On April 14th, one day after executing a trade that seemed to have a perfect set up, the June Dow Jones futures contract impulsively dropped though previous market support and settled near the low of the day.  At this point, the market has violated many of the previously mentioned “rules of thumb” in Dow futures trading. Thus, an adjustment seems necessary.  Based on Black and Scholes data, a trader could have purchased a 10300 put on the open of trading on the 15th for $2025.  The net result is a 10300 / 10100 bear put spread, along with a 104000 / 10700 bull call spread above the market. 

Purchase of the 10300 put for $2450, if left intact, provides an opportunity to profit on the put spread if the market is below 10100 at expiration. After all, we originally collected $1075 for the 10100 put and the spread can make as much as $2000 intrinsically.  This would give us a profit of $625 intrinsically below 10100.  Conversely, we cannot forget about the money that is lost on the call spread.  Assuming the call spread is held until expiration and expires worthless, even the maximum payout on the put spread would leave the trader in the hole by about $695 before transaction costs.  While this doesn’t sound like an exciting proposition for most futures traders, it far outweighs the alternatives.

Table 2 Creating a Bear Put Spread from a Naked Put

Option Long/Short Debit/Credit
June 10,400 call Long -$2095
June 10,700 call Short $775
June 10,100 put Short $1075
June 10,300 put Long -$2450
Total position debit/credit: -$2695


Once a naked option is “repaired”, the trader now faces the decision to either hold the adjustment into expiration or attempt to trade out of it.  This can be even trickier than placing the adjustment itself.  If not handled properly, a trader can easily be “whipsawed” in and out of the market resulting in substantial losses.

Figure 2

In the simplest scenario, the Dow would have declined below 10,100 and remained there until expiration.  However, the June Dow found support just about 10,000 and made an impressive rebound forcing a trader in this position to assess the market and determine if and when to begin “legging out” of all or part of the trade.  In a situation such as this, it is critical that a trader not panic and liquidate legs prematurely.  For this reason, similar to entry of the adjustment, exit should be triggered by a crossover of the 3 and 7 day moving average along with confirmation from the MACD or any other combination of oscillators that you have faith in.  

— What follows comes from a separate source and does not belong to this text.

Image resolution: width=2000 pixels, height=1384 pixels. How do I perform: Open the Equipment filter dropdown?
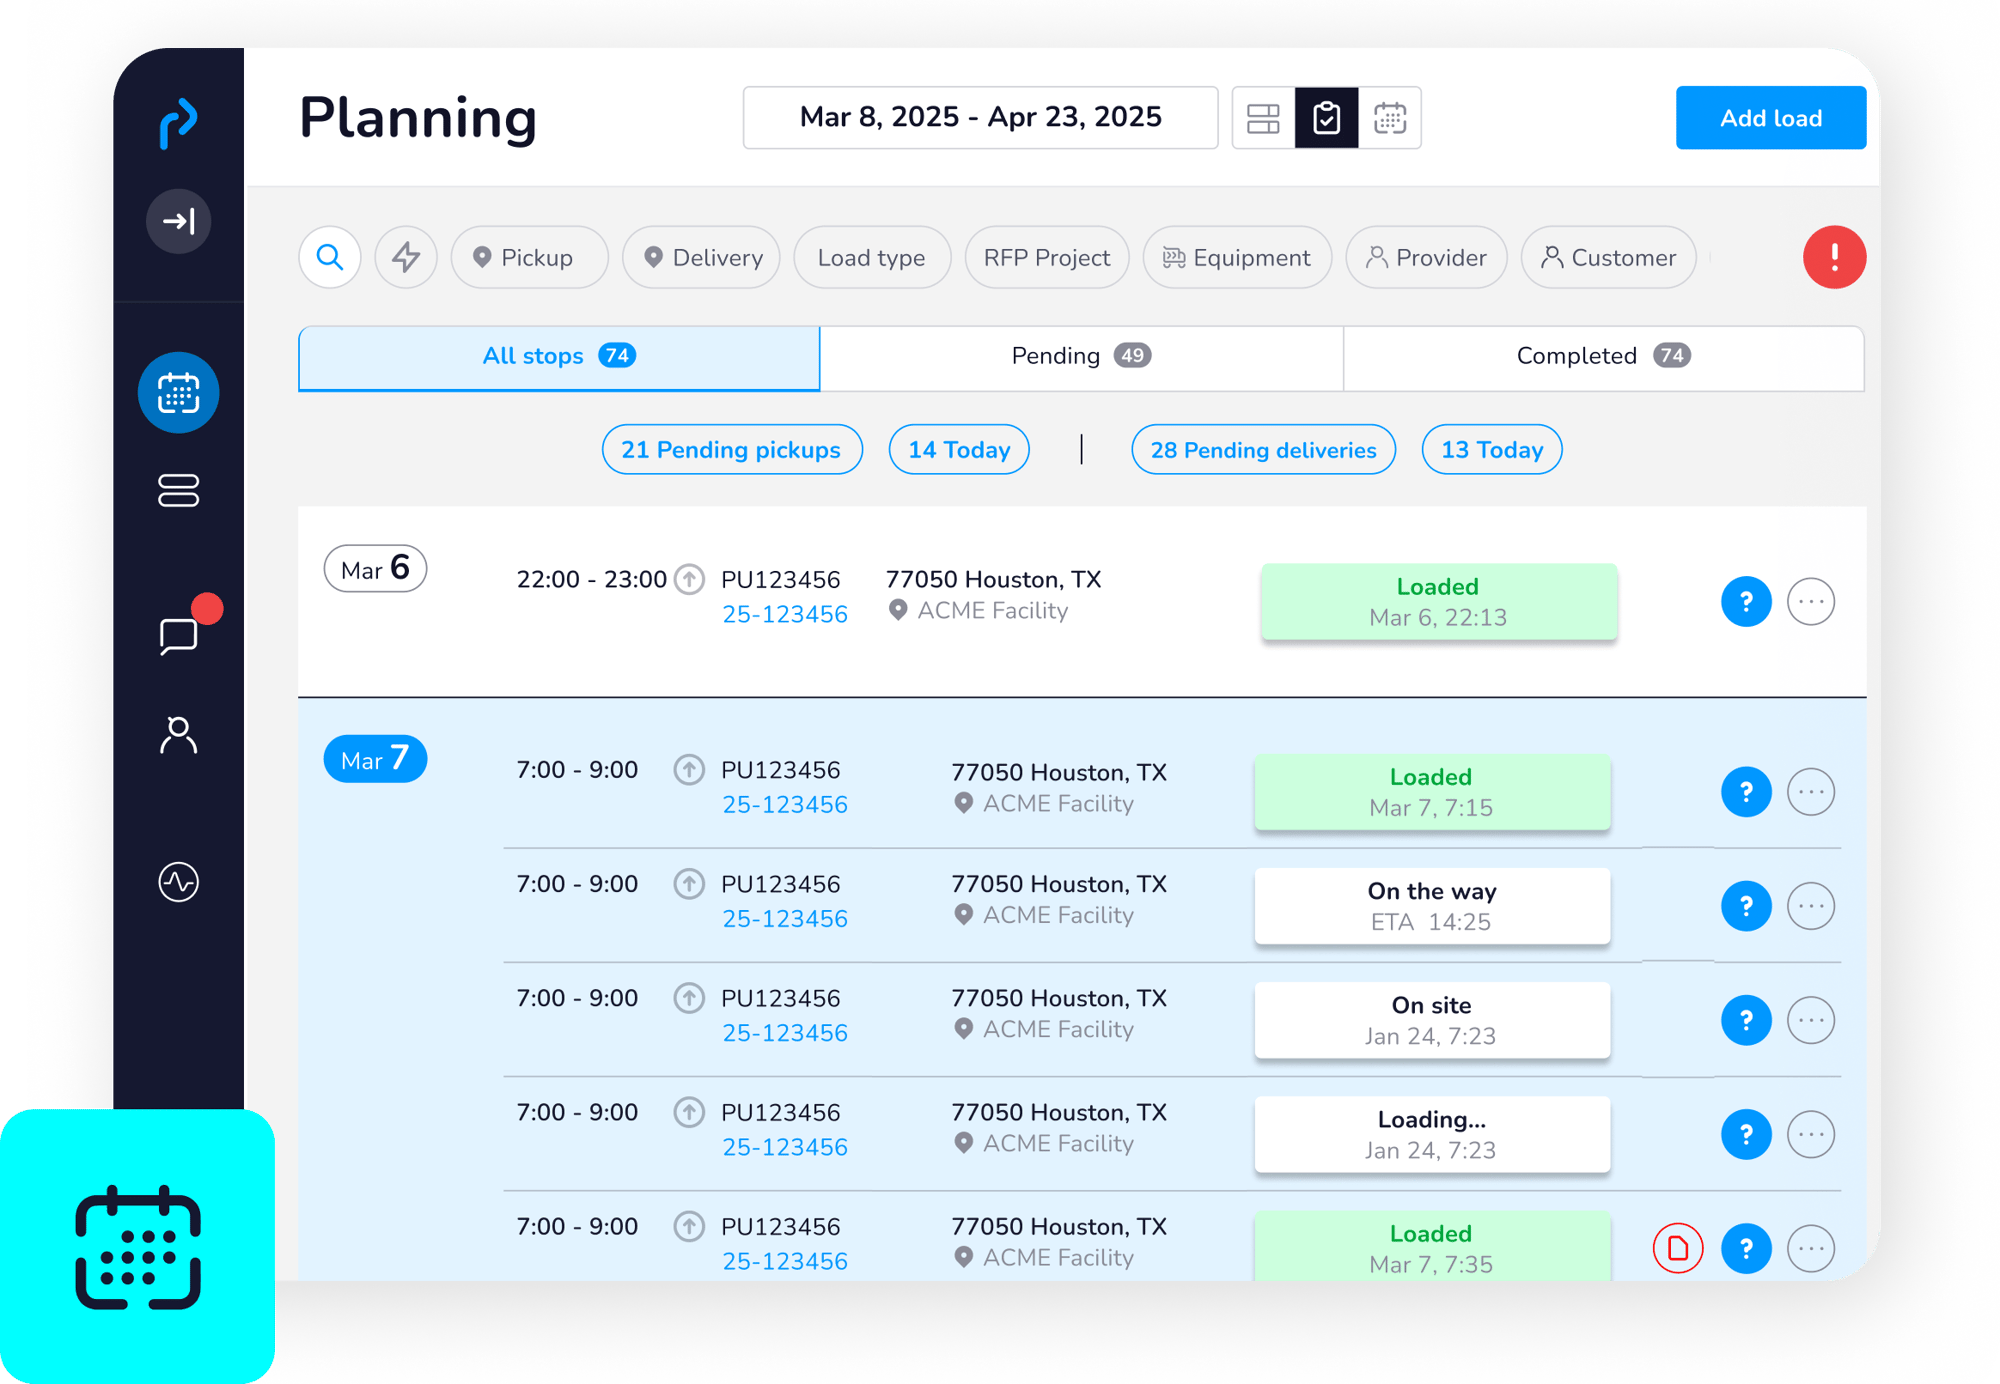[x=1237, y=258]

On April 25th, the MACD triggered bullish signal, which confirmed a MA crossover indicating that the market could be headed higher in the near term.  This should also be seen as an opportunity to sell the previously purchased 10300 put.  After all, options are an eroding asset.  It doesn’t make sense to hold a long put if technical momentum appears to be pointing towards higher a higher Dow.  By selling the long put on the open of the trading session, the trader may have received $2225, a loss of $200 plus commissions and fees on this particular leg but worth it in terms of sanity and potential sleep loss. 

We are now left with the original trade, a 10,400/10,700 call with a naked 10,100 put and a net cost of $445, rather than $245, and a profit potential of $3000 with the market set to incline. 

In this particular trade, it appears as though a trader would have been better off without adjusting.  By keeping the original spread intact and withstanding the fluctuation, a trader could have avoided the $200 loss incurred and the extra commission paid for the adjustment put.  But keep in mind; the potential loss was much greater.